CHAPITRE 1
-- C'était bien ta journée ?
« Non », ai-je répondu dans ma tête. Ma mère me demandait ça chaque soir, comme si, par miracle j'avais le droit de vivre une bonne journée. En fait, ce n'est même pas vraiment ma mère...
-- Saveria ! J'ai une bonne nouvelle pour toi !
« Je sais, je sais tout de ce dont vous pensez, absolument tout », trop, peut-être. Je savais à quel point mon « père », car lui non plus n'est pas mon vrai père, te faisait "chier" quand il râlait devant ses matchs de foot, mais moi j'aimais bien le voir aussi investi dans quelque chose, même si ce n'était pas son travail. Je savais même d'autres choses, plus sombres, que personne mais alors personne n'aimerait savoir...
-- Tu as été acceptée dans ta nouvelle université !! Génial, non ?
-- Je sais maman !
-- Comment ça tu sais ? Comment ça se fait ?
-- Je sais tout sur tout haha !
-- Ma fille est trop forte, dit-elle tout bas.
Ce qui n'était pas faux. J'avais un pouvoir dont je suis la seule à en avoir connu l'existence. C'était aussi possible que je fusse bien la seule à posséder ce genre de don surnaturel. Car oui, je pouvais lire dans les pensées des gens. Mais, c'était tout sauf cool. Ça s'était déclaré vers mes onze ans, et depuis, j'entendais les pensées de tout le monde, même des animaux, dans un rayon de vingt mètres. Je ne choisissais pas de qui, ni de quoi, je lisais les pensées, elles apparaissent comme ça, comme des voix dans ma tête.
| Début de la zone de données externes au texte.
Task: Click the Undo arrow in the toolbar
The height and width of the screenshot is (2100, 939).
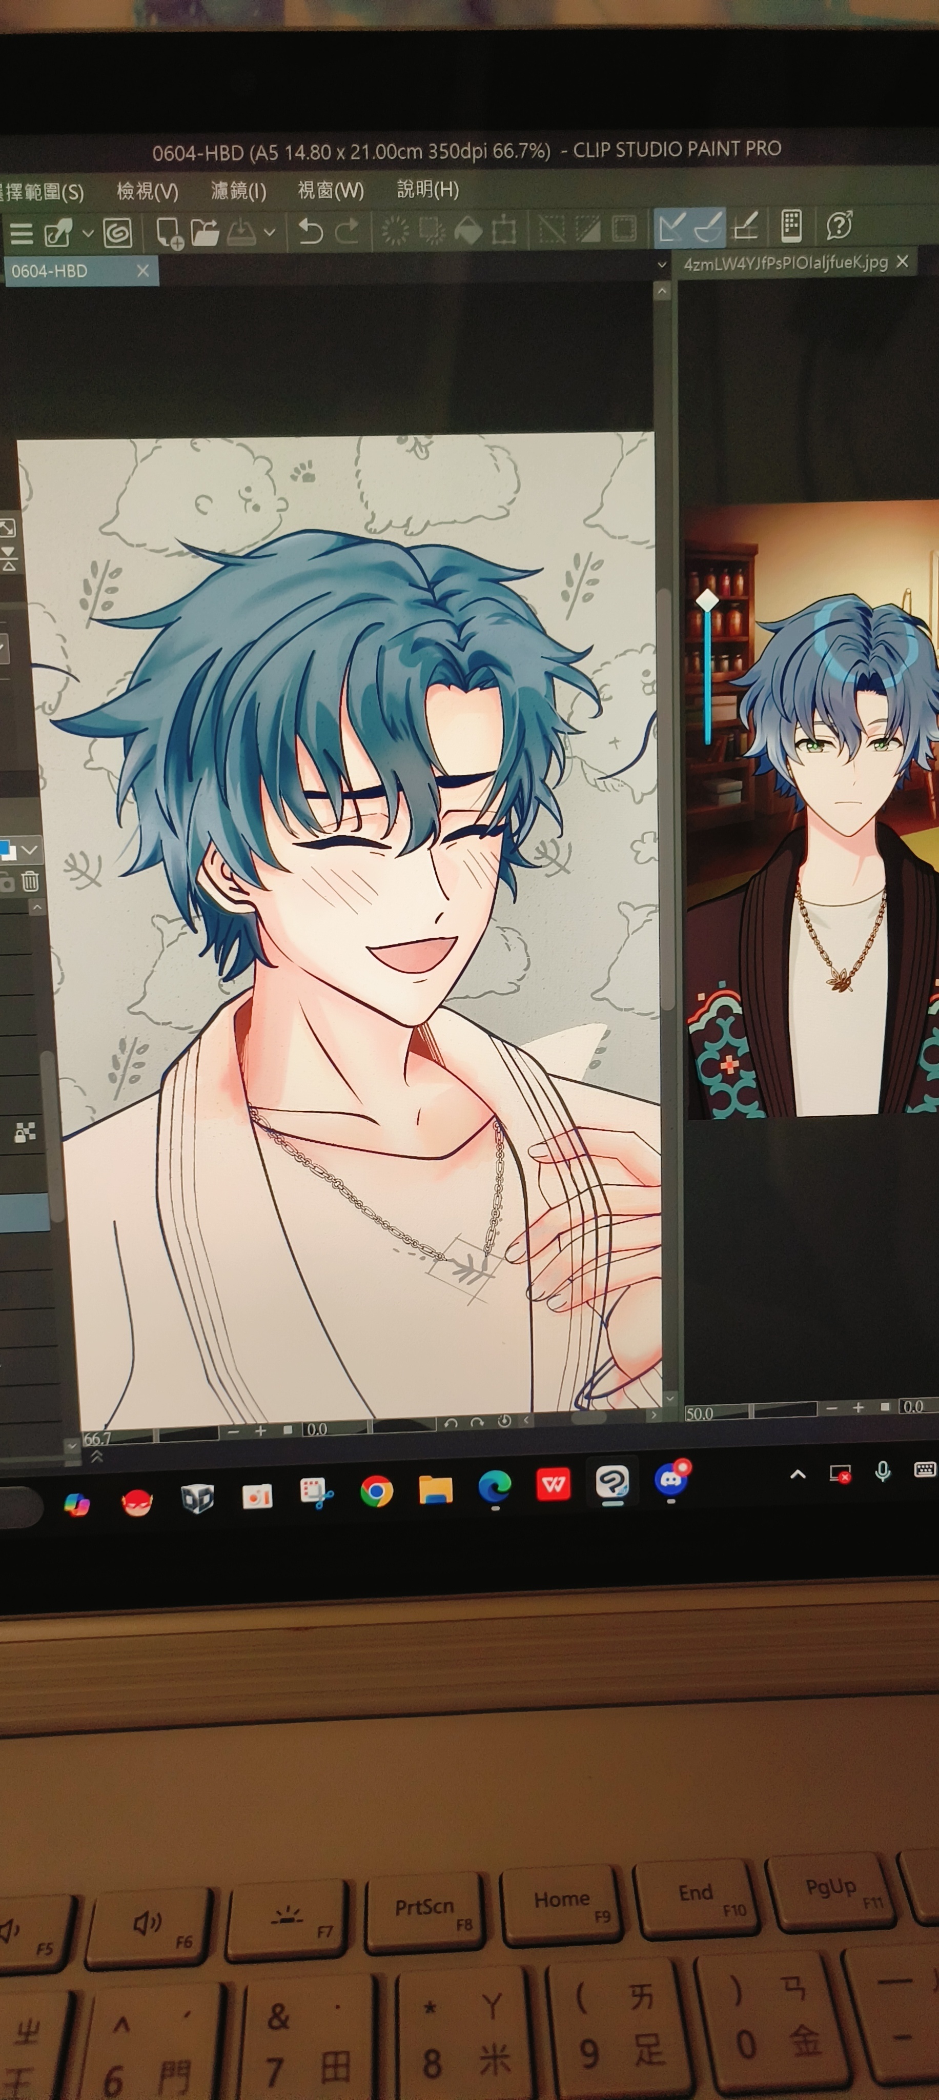Action: pyautogui.click(x=310, y=232)
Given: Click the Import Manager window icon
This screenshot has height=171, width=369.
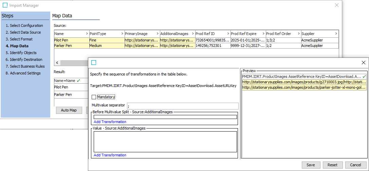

Et puis, si j'avais su, je n'aurais pas fouillé dans la tête de Hacem, cet enfoiré de première. Ce mec sortait avec trois filles en même temps. Non pas une, non pas deux, mais bien trois filles en même temps... Même après vingt ans j'en reviens toujours pas.
On était déjà en 2035. A côté de ma super vie d'étudiante en psycho, je travaillais chez un animalier, en tant que conseillère en boutique. Je n'aimais pas la boutique, parce qu'honnêtement, je trouvais ça assez glauque de payer pour acheter des êtres vivants. Mais j'adore les animaux, leurs pensées sont très simples et amusantes. Entre les chats et leur complexe de supériorité vis-à-vis des autres, les lapins et leurs pulsions sexuelles parfois trop fortes et les oiseaux qui se disputent toutes les demi-secondes, on avait pas le temps de s'ennuyer dans une animalerie.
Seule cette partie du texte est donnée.